论文标题
ZIPF法律,权力法和医疗出院报告中的对数正态分布的经验分析
Empirical Analysis of Zipf's Law, Power Law, and Lognormal Distributions in Medical Discharge Reports
论文作者
论文摘要
贝叶斯建模和统计文本分析依靠知情的概率先验来鼓励良好的解决方案。本文经验分析了医疗排放报告中的文本是否遵循ZIPF定律,这是语言通常假定的统计属性,其中单词频率遵循离散的幂律分布。我们从模仿III数据集检查了20,000个医疗排放报告。方法包括将放电报告拆分为令牌,计数令牌频率,将功率定律分布拟合到数据,以及测试是否具有较高的型分布(含量,指数,伸展指数和截断的功率定律)是否具有与数据相适应的匹配。结果表明,截短的功率定律和对数正常分布最适合放电报告。我们的发现表明,出院报告文本的贝叶斯建模和统计文本分析将受益于使用截短的功率定律和对数正态概率先验。

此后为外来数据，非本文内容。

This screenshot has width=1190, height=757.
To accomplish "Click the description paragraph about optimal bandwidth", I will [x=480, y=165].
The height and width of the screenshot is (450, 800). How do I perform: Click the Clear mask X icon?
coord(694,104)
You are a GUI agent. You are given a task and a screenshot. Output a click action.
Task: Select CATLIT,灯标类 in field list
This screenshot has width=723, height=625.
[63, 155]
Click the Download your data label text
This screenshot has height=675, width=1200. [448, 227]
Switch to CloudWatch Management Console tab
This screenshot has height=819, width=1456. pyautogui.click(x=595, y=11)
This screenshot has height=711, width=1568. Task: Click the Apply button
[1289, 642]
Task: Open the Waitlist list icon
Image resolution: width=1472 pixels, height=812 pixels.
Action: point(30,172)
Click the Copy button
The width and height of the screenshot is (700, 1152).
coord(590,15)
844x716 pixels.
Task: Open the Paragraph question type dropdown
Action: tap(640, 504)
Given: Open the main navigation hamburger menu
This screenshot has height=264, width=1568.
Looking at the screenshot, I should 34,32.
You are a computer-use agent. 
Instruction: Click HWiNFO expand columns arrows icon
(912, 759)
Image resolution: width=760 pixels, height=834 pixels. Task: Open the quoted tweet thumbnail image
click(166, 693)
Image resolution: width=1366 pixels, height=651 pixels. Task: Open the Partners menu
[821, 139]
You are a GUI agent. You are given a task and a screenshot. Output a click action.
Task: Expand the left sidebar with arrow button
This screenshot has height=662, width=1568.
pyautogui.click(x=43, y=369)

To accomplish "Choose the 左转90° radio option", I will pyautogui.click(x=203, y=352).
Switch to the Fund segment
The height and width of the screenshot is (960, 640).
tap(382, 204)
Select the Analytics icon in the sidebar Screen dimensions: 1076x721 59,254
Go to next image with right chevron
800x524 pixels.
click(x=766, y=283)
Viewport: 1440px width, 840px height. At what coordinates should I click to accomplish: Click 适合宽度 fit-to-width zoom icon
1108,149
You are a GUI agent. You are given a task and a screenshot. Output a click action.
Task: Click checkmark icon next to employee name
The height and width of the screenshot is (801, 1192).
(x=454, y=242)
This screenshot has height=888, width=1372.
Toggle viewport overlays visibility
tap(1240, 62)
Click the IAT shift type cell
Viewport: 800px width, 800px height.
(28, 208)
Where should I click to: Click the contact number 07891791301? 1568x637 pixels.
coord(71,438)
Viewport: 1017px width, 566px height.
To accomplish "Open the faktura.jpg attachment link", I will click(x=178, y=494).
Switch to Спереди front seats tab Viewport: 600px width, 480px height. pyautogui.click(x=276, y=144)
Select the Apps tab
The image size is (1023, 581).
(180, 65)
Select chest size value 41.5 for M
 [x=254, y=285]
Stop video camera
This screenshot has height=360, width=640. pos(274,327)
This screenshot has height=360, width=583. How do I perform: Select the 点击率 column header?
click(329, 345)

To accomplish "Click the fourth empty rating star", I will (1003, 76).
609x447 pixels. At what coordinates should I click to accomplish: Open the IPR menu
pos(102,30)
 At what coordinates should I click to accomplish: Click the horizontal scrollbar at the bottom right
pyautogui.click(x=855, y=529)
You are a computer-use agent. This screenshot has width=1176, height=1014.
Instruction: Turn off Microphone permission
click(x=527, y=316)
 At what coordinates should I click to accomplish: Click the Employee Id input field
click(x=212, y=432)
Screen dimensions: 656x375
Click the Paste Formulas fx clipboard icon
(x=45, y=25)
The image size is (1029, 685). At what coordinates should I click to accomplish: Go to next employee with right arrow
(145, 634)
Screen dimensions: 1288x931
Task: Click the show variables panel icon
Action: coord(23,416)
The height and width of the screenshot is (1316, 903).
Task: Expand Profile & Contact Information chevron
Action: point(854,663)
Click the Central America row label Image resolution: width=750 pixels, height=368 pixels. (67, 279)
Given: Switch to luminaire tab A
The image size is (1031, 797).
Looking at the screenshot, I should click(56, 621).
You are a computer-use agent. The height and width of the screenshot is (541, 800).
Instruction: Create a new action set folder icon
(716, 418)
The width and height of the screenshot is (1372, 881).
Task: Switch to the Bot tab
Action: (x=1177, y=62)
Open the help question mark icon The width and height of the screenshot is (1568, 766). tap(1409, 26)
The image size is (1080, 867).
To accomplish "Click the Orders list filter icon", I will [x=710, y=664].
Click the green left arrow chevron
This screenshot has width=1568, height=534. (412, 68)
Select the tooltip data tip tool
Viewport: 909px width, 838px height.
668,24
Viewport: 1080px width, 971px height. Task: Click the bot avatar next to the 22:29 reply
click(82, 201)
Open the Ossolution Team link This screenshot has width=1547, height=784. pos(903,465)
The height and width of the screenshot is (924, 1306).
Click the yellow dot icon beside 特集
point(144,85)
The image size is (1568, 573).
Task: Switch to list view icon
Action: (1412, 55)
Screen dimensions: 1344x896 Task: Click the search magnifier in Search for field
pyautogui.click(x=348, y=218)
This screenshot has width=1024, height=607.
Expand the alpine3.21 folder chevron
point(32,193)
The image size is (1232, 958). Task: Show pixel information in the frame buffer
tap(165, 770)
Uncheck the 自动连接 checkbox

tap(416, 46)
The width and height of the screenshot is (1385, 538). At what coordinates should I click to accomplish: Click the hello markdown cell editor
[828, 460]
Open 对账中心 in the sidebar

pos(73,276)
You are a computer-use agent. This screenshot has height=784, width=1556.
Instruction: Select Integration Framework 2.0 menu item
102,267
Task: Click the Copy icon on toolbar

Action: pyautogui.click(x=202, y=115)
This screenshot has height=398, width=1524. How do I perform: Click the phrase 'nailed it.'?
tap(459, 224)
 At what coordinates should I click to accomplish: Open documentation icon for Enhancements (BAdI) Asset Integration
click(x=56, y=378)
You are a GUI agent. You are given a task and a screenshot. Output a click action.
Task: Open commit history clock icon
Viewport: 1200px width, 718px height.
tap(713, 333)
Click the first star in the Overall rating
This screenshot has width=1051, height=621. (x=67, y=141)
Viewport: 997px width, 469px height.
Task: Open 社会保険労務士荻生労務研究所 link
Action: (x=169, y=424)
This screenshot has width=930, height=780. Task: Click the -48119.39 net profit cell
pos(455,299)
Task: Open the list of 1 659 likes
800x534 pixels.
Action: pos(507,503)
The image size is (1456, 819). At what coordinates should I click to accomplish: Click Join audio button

Bayesian modelling and statistical text analysis rely on informed probability priors to encourage good solutions. This paper empirically analyses whether text in medical discharge reports follow Zipf's law, a commonly assumed statistical property of language where word frequency follows a discrete power law distribution. We examined 20,000 medical discharge reports from the MIMIC-III dataset. Methods included splitting the discharge reports into tokens, counting token frequency, fitting power law distributions to the data, and testing whether alternative distributions--lognormal, exponential, stretched exponential, and truncated power law--provided superior fits to the data. Results show that discharge reports are best fit by the truncated power law and lognormal distributions. Our findings suggest that Bayesian modelling and statistical text analysis of discharge report text would benefit from using truncated power law and lognormal probability priors.